[Entries taken from a collection]
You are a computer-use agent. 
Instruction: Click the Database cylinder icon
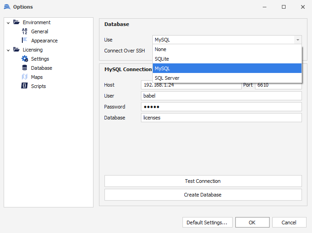(x=25, y=68)
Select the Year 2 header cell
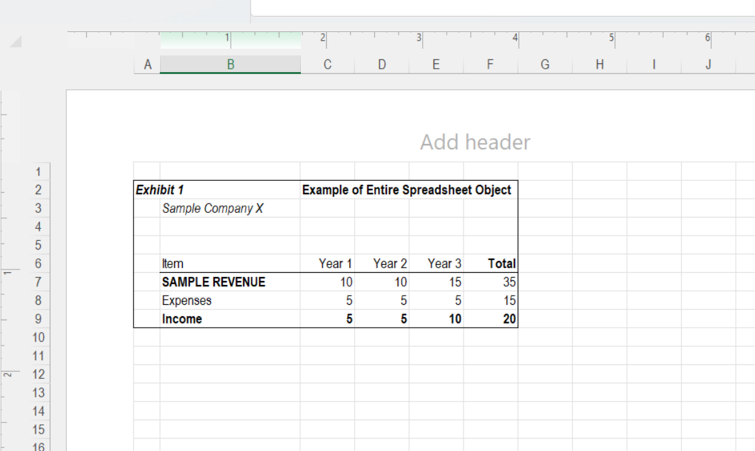Image resolution: width=755 pixels, height=451 pixels. 390,264
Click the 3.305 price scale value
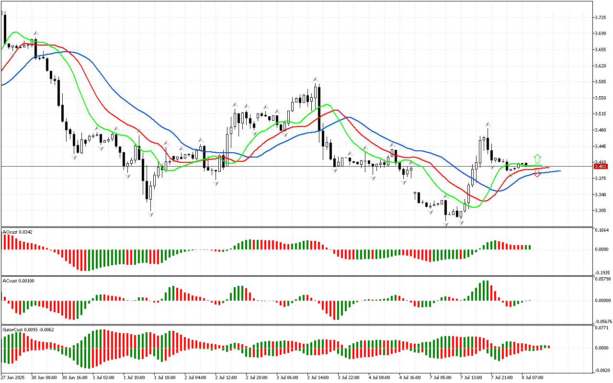The width and height of the screenshot is (613, 383). click(x=601, y=211)
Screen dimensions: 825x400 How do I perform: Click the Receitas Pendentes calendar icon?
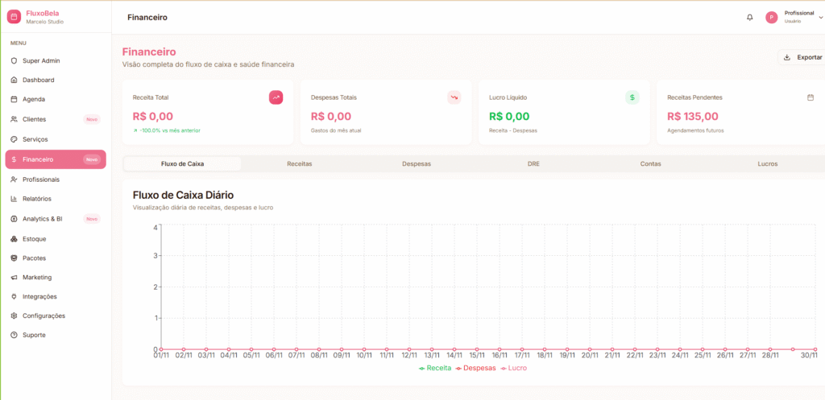click(810, 97)
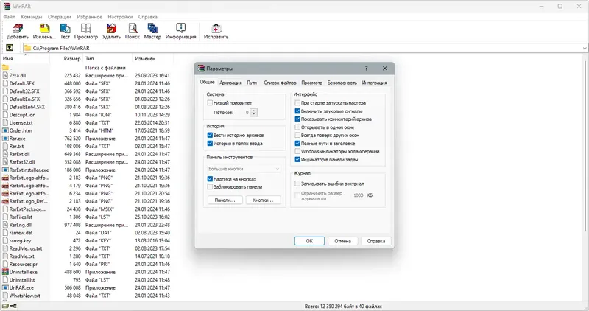
Task: Click the Панели... button
Action: tap(225, 200)
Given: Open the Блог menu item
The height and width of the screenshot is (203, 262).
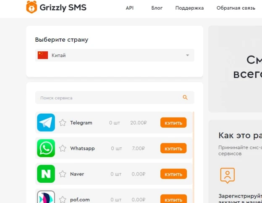Looking at the screenshot, I should click(157, 8).
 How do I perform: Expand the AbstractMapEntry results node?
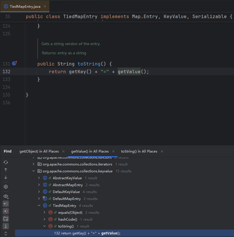point(39,185)
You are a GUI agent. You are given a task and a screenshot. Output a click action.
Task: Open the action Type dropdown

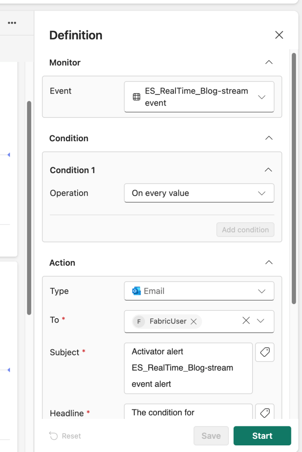[261, 291]
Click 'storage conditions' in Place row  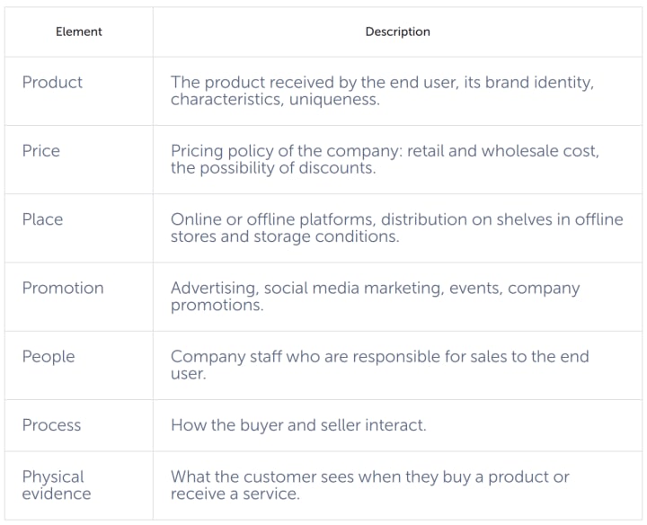tap(326, 236)
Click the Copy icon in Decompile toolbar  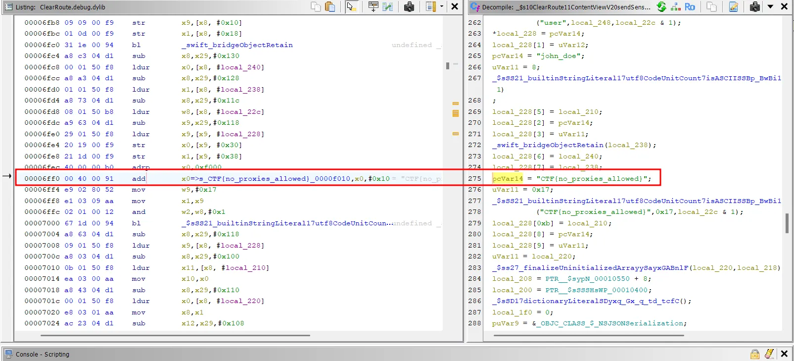pos(712,6)
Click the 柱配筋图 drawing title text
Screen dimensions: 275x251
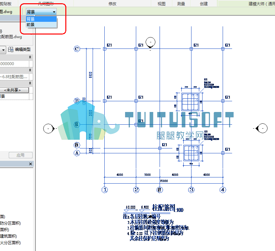click(164, 208)
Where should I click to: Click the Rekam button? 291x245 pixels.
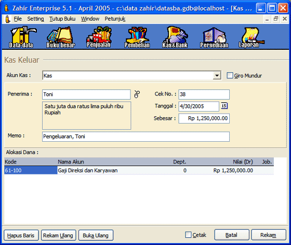coord(269,235)
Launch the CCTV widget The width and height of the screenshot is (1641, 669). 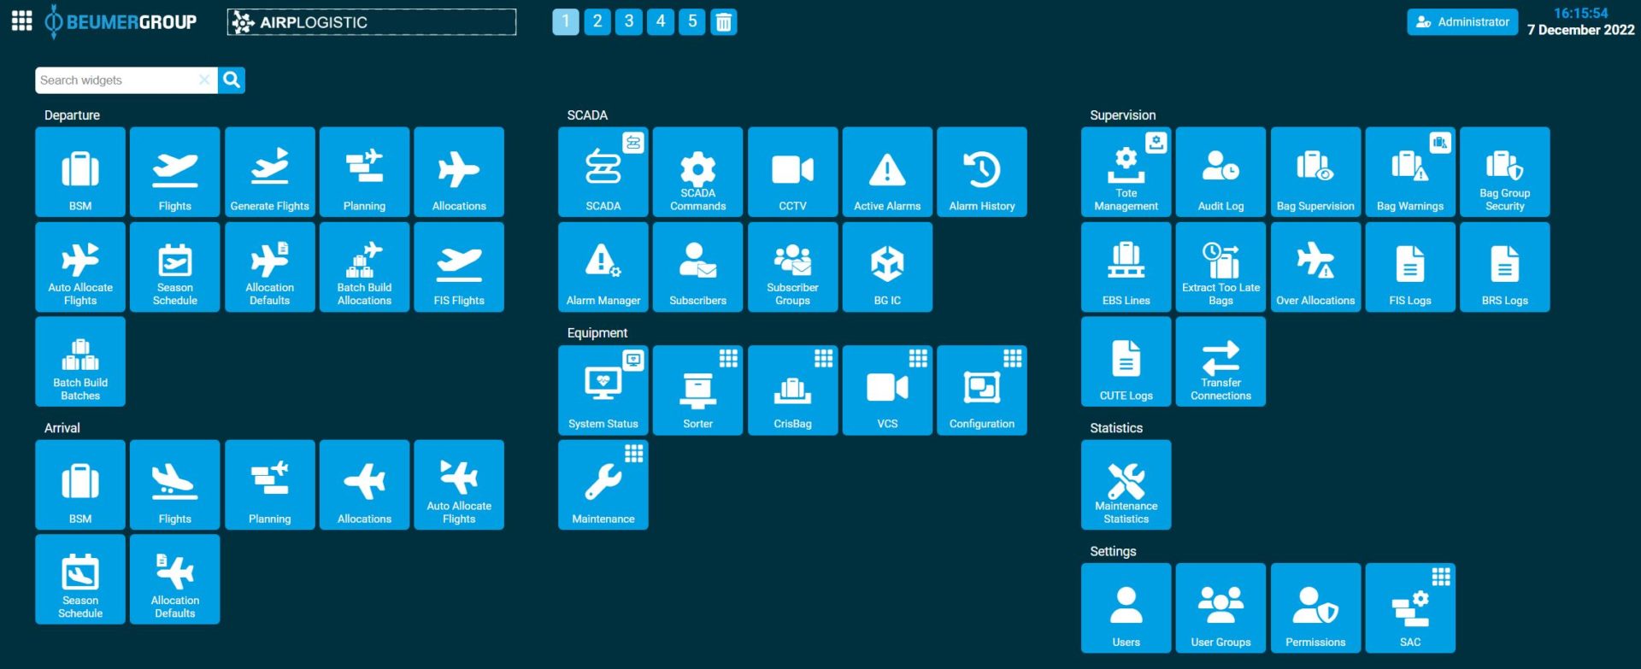[792, 172]
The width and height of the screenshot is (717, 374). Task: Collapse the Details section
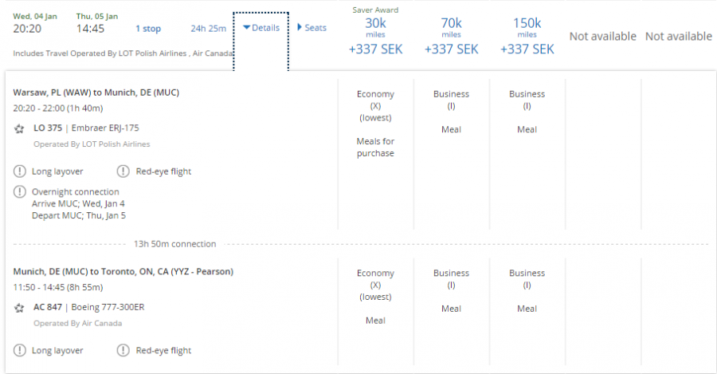(x=261, y=28)
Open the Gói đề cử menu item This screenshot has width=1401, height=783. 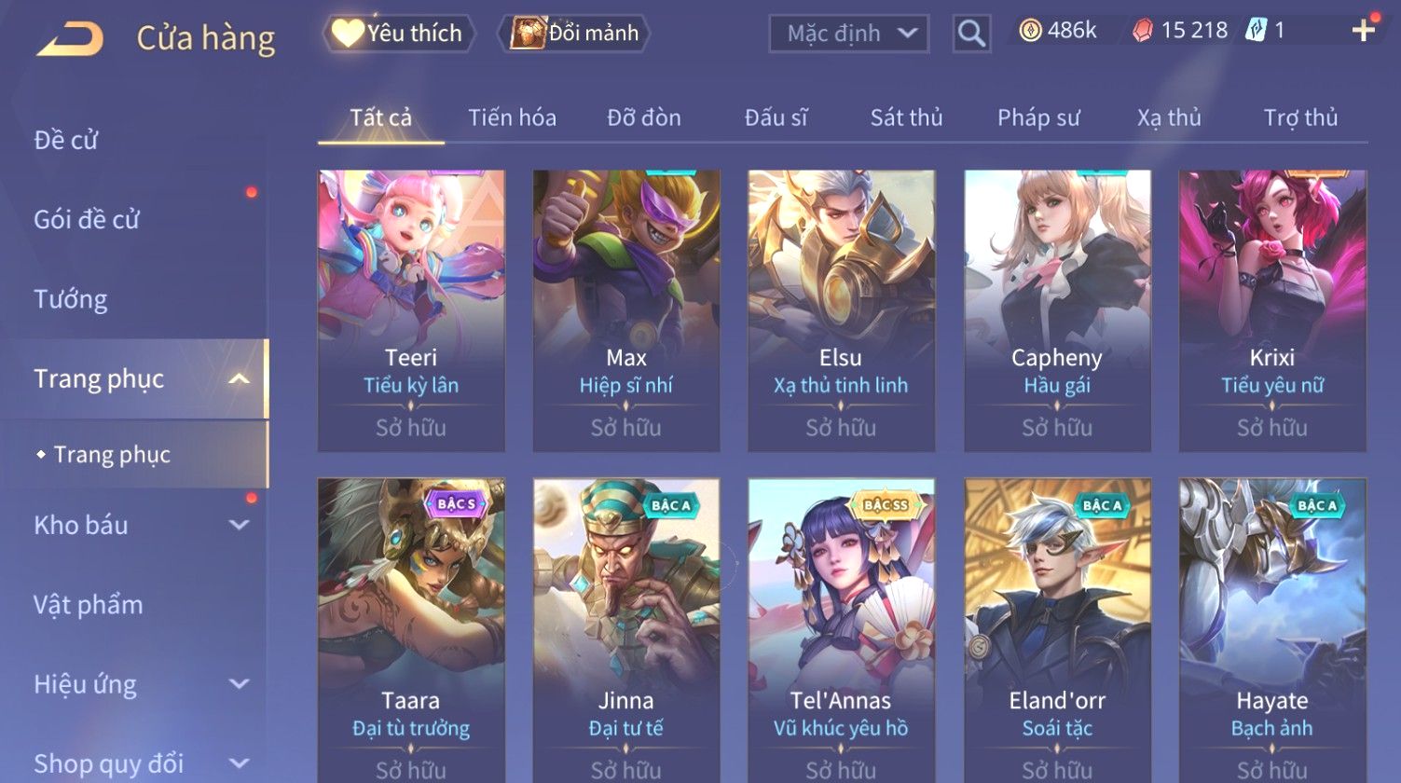tap(87, 220)
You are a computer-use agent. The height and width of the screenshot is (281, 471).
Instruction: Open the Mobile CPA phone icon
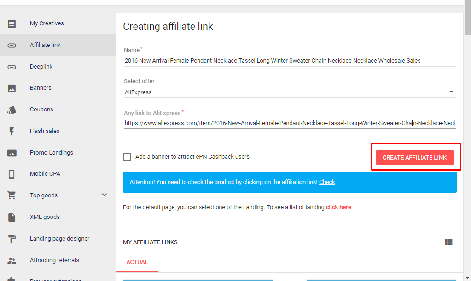[12, 173]
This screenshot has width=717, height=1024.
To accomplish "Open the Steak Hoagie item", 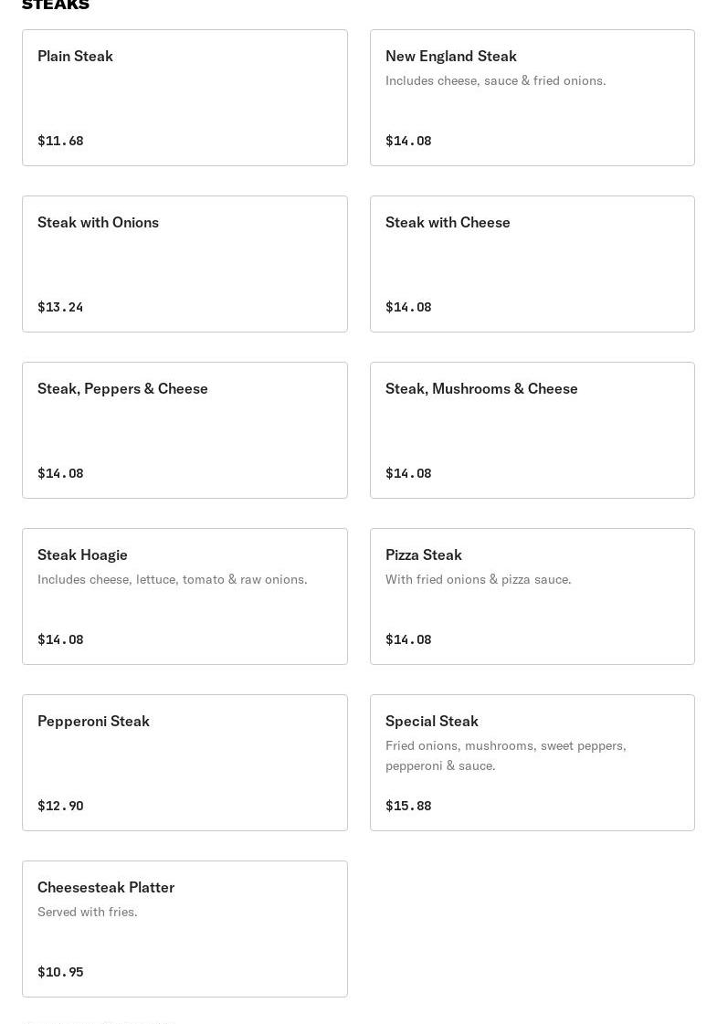I will 185,596.
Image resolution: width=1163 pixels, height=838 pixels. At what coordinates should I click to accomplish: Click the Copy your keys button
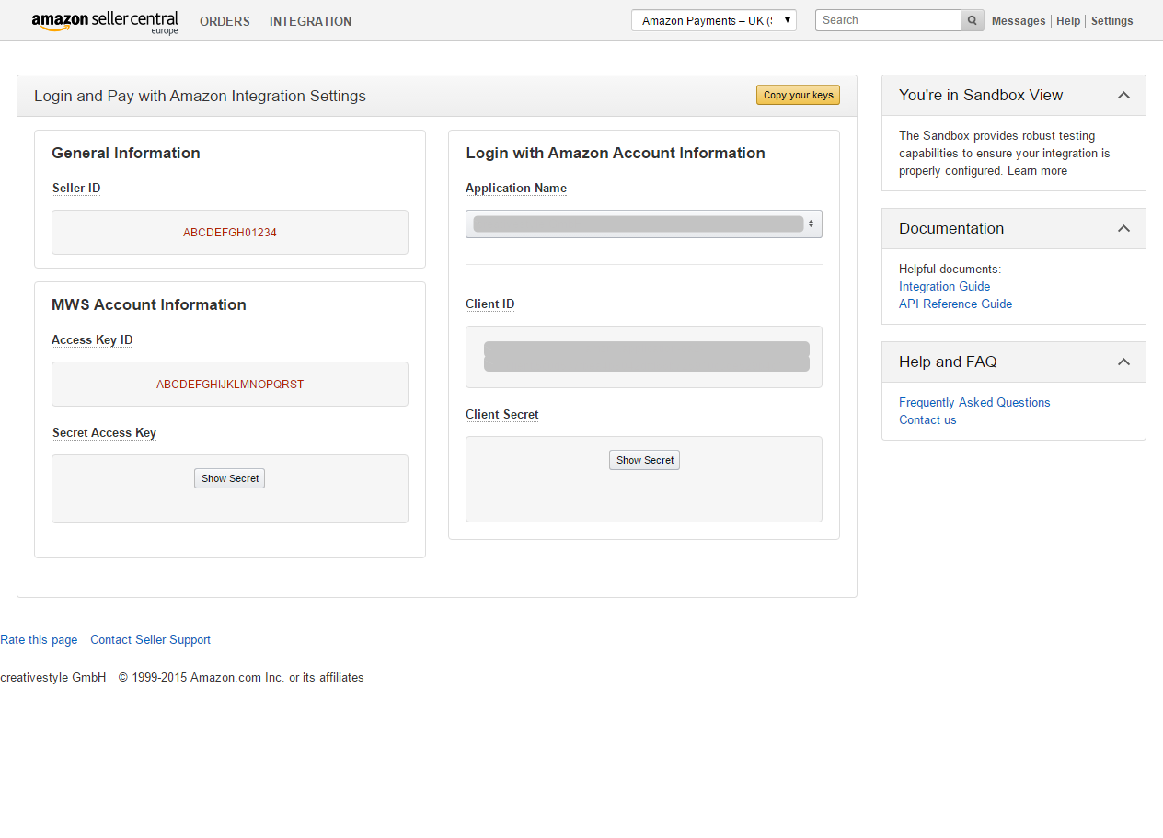[798, 95]
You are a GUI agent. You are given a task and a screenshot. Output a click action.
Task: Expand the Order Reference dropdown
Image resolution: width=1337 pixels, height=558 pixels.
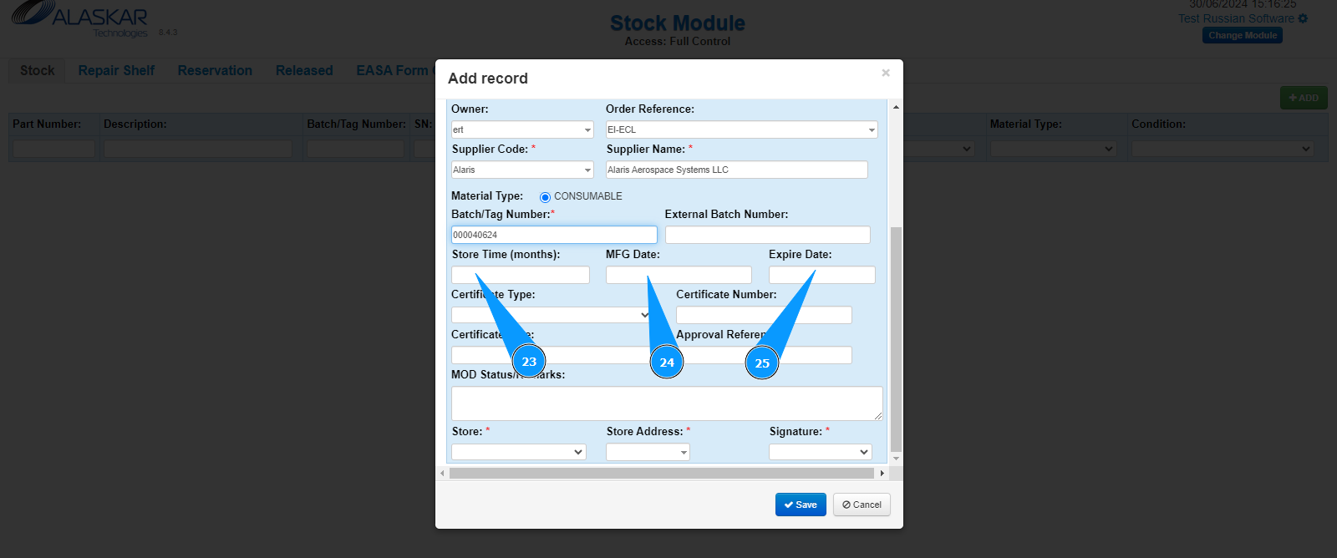pyautogui.click(x=872, y=130)
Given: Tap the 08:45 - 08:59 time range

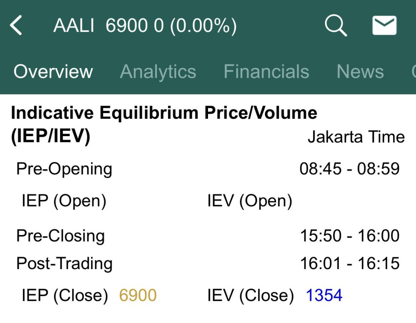Looking at the screenshot, I should tap(349, 169).
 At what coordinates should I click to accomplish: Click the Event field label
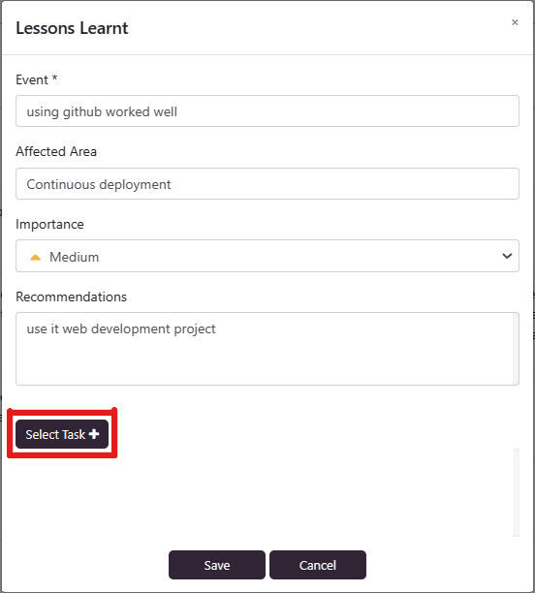pos(32,79)
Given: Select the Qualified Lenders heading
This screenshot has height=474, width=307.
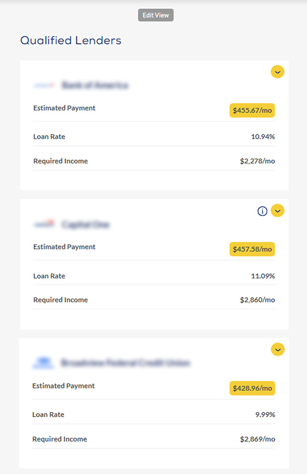Looking at the screenshot, I should point(70,41).
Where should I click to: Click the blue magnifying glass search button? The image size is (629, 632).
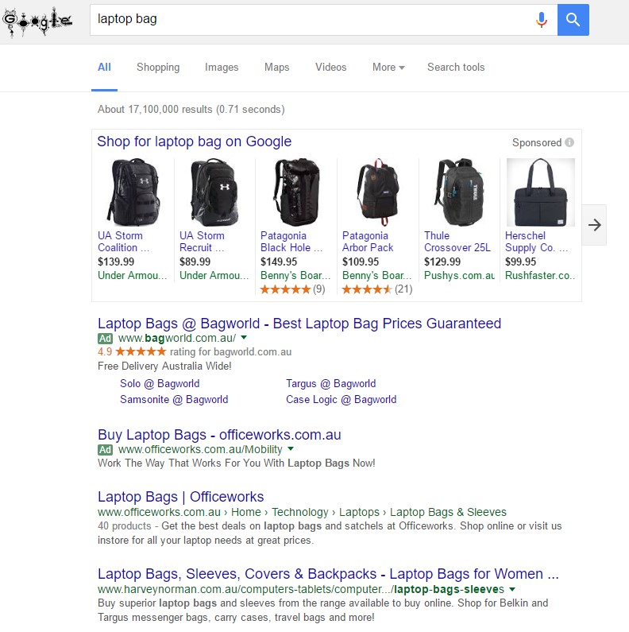[573, 20]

**PROBLEM TO SOLVE**
Start with the line holding "Event field label" and repeat exactly every line through the final line of the records above, but no pictures and nothing more.

**RESULT FOR THIS EXERCISE**
 At what coordinates should I click to accomplish: Click the Event field label
pos(32,79)
Given: Select the Qualified Lenders heading
This screenshot has height=474, width=307.
Looking at the screenshot, I should point(70,41).
Where should I click to: Click the blue magnifying glass search button? The image size is (629, 632).
[573, 20]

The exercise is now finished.